The European Banking Authority (EBA), the banking authority of the European Union, has proposed a new set of guidelines that will establish minimum capital and liquidity requirements for stablecoin issuers.
To prevent bank runs and contagion during a crisis, the brand-new liquidity guidelines guarantee that the stablecoin can be redeemed rapidly, even during volatile market conditions.
Issuers of stablecoins backed by an utterly redeemable currency at par must do so following the proposed liquidity guidelines. The stablecoin liquidity guidelines will serve as a liquidity stress test for stablecoin issuers, according to the official proposal by the EBA.

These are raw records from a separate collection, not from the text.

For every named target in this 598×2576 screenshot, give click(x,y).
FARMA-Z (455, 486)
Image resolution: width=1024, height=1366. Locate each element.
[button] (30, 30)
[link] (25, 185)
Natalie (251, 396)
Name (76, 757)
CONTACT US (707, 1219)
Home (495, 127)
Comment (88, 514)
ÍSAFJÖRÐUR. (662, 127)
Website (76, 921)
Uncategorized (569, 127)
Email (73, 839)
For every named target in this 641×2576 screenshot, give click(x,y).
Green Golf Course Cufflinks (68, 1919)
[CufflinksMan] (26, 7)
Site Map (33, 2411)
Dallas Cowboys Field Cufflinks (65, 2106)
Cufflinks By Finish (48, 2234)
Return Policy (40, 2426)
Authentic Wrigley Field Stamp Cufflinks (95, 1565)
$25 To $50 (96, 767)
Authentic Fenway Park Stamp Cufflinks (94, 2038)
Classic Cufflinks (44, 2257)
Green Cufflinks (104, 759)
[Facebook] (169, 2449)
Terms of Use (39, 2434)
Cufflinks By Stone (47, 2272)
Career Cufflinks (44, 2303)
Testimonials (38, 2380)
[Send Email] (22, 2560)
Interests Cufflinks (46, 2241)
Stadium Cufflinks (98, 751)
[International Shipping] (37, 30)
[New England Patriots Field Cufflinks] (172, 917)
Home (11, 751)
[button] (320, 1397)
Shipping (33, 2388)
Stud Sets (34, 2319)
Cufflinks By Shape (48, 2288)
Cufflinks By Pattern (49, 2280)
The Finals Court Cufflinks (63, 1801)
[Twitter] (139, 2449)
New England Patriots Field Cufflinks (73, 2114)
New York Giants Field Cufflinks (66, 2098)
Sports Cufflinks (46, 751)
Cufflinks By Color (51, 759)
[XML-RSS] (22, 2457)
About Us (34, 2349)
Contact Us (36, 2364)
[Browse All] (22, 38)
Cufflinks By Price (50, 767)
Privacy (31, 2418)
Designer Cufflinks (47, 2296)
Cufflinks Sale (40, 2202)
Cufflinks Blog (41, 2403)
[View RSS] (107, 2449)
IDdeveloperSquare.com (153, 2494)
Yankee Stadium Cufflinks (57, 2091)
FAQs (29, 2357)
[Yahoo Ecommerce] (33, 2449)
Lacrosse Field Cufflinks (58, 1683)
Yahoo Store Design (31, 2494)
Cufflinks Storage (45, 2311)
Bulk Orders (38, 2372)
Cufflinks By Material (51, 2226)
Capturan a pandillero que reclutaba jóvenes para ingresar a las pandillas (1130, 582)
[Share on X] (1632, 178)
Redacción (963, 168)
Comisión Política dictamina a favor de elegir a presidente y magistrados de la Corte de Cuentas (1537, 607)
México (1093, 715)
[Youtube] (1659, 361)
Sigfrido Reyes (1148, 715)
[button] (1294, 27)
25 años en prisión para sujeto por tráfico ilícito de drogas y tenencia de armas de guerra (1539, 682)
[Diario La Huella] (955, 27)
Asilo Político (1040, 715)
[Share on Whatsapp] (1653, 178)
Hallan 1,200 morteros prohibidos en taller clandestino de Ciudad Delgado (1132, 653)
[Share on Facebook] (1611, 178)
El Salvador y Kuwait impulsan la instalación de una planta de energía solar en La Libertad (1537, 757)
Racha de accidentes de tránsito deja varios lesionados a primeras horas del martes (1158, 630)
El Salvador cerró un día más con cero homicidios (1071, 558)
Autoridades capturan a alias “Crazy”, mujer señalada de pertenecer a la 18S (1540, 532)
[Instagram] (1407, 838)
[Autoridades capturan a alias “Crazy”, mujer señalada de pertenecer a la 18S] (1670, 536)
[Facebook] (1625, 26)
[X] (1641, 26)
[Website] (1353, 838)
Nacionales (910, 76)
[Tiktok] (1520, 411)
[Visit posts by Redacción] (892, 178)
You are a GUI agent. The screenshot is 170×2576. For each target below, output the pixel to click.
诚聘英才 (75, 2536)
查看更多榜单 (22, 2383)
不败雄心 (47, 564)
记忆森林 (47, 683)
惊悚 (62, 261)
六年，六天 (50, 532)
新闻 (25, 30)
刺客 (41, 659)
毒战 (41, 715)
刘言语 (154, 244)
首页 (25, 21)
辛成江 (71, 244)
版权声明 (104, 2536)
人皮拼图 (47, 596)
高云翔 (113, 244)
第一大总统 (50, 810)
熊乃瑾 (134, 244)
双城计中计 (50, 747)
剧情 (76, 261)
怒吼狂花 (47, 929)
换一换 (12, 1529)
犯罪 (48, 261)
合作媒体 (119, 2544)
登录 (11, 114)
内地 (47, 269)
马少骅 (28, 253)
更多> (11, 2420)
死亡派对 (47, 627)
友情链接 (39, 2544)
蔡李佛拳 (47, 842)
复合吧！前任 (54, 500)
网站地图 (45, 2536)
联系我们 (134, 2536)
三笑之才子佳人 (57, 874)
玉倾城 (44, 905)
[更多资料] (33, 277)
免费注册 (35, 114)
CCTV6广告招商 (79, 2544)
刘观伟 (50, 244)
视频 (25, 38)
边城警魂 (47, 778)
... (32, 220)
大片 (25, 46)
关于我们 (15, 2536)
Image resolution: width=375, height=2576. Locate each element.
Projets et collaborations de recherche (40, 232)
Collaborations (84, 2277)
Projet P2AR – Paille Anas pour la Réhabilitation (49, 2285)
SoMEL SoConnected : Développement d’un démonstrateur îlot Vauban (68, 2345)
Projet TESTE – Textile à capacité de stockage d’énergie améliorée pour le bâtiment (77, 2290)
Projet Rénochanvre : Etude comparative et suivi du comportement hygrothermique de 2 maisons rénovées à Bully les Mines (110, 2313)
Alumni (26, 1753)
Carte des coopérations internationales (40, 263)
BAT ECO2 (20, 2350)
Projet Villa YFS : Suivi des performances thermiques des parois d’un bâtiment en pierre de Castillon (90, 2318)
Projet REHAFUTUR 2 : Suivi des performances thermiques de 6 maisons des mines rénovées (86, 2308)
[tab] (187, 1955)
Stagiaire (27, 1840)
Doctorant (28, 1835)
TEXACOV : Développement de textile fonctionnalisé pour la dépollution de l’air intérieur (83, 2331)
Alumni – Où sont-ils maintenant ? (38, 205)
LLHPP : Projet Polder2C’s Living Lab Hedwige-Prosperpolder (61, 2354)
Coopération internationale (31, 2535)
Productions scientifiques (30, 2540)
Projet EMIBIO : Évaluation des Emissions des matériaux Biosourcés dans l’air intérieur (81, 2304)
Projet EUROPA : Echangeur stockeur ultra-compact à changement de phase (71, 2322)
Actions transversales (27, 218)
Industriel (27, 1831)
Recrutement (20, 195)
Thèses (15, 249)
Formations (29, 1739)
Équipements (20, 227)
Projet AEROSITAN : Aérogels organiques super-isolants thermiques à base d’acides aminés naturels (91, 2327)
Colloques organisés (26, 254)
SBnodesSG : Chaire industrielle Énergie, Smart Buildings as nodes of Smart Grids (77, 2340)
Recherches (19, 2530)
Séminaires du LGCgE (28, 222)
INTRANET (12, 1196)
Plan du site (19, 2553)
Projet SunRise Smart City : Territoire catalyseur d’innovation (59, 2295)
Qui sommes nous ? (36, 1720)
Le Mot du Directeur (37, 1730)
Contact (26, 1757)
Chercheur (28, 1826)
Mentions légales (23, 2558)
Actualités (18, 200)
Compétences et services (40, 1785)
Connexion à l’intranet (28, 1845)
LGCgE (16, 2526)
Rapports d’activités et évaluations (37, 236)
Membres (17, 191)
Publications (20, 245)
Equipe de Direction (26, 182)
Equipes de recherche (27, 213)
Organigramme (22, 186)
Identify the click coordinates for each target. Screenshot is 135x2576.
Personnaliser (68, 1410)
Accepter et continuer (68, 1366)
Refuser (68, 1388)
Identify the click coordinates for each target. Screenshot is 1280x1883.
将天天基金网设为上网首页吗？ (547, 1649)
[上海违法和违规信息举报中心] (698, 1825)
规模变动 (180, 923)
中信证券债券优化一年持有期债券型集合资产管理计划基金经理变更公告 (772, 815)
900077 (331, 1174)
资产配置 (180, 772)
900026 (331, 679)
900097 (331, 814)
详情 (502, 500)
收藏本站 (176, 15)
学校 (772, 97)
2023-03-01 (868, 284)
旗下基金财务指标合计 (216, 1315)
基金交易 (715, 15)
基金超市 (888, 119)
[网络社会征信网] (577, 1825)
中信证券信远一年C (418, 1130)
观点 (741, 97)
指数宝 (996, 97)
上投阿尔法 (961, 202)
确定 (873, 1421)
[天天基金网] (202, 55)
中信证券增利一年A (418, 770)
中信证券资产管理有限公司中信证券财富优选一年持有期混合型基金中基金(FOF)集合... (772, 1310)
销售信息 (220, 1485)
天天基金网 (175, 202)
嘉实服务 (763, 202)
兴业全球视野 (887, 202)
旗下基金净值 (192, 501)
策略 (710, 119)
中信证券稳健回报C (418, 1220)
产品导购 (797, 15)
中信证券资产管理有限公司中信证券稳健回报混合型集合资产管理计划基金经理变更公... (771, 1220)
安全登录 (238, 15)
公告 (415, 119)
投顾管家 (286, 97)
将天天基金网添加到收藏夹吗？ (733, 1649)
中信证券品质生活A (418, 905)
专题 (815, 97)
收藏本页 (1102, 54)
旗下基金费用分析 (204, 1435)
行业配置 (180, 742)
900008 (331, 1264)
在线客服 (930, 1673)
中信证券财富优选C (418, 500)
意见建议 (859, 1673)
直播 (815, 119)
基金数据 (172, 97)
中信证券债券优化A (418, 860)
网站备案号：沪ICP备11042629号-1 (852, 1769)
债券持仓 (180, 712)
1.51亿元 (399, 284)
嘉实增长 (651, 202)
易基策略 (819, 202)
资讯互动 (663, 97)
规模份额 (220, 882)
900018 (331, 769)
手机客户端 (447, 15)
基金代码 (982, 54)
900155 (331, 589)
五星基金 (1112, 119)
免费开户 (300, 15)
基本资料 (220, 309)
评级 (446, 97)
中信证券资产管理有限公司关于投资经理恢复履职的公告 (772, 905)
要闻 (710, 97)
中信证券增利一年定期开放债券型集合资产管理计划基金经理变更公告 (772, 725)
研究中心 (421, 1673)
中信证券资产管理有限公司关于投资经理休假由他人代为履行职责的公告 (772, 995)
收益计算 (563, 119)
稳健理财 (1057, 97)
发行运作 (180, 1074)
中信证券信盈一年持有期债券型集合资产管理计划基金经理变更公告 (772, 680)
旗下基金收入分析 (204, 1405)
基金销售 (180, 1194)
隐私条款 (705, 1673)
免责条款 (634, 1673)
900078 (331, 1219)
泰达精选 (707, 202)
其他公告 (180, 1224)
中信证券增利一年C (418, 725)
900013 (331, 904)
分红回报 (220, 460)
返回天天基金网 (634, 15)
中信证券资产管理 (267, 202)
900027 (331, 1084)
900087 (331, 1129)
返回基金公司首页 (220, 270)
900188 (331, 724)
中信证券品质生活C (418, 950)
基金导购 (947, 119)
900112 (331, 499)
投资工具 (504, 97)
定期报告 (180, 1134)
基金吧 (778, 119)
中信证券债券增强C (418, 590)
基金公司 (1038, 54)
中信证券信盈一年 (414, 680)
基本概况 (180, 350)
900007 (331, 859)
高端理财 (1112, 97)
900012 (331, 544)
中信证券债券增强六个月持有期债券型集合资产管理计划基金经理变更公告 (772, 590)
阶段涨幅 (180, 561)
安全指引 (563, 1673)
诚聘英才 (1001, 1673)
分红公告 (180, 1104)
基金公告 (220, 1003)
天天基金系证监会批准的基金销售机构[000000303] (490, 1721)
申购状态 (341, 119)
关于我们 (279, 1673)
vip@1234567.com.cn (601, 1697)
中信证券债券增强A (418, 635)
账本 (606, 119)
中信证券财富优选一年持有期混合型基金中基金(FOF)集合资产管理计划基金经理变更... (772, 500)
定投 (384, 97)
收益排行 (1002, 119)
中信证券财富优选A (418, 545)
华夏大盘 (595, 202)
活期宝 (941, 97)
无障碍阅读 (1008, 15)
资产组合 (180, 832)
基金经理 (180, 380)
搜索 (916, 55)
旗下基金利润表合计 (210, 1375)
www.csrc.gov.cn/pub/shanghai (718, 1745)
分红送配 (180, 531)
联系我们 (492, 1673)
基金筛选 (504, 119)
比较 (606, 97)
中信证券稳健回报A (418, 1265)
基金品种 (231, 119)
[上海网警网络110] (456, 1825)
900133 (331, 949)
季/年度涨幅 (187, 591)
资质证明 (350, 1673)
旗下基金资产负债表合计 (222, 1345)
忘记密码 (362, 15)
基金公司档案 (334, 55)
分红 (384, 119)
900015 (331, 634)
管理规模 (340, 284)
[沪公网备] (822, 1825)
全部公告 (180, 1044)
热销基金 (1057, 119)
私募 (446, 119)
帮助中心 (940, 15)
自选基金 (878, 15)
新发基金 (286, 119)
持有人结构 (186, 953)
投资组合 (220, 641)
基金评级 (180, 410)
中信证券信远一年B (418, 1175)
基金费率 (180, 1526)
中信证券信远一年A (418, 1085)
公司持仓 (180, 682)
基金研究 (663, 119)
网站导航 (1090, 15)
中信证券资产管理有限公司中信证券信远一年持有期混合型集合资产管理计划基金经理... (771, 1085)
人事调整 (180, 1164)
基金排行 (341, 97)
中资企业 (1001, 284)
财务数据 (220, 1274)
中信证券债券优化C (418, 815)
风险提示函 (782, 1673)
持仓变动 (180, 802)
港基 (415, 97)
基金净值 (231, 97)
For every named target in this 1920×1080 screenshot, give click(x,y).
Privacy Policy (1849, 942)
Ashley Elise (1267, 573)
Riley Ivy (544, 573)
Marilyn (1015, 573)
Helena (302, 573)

The EBA is confident that the stress test will expose any deficiencies and insufficiencies in the stablecoin’s liquidity. This information could assist the EBA in approving only completely backed stablecoins with an adequate liquidity buffer. As per the guidelines:
“The liquidity stress testing will help issuers of tokens to better manage their reserve of assets and generally their liquidity risk. Based on the outcome of the liquidity stress testing, the EBA or, where applicable, the relevant competent authority/supervisor, may decide to strengthen the liquidity requirements of the issuer.”
After receiving approval, the guidelines are scheduled to be implemented in early 2024. The regulatory bodies will possess the authority to augment the liquidity prerequisites of the pertinent issuer to safeguard against those risks, contingent upon the results of the liquidity stress testing after implementing the guidelines.
The proposed liquidity regulations target non-bank institutions that issue stablecoins. They mandate that these issuers adhere to equivalent safeguards and prevent banks from obtaining unjust capital or liquidity advantages.
The general public is currently able to provide input during the consultation phase of the proposal. Before the January 30, 2024, public hearing, the public consultation phase will last for three months.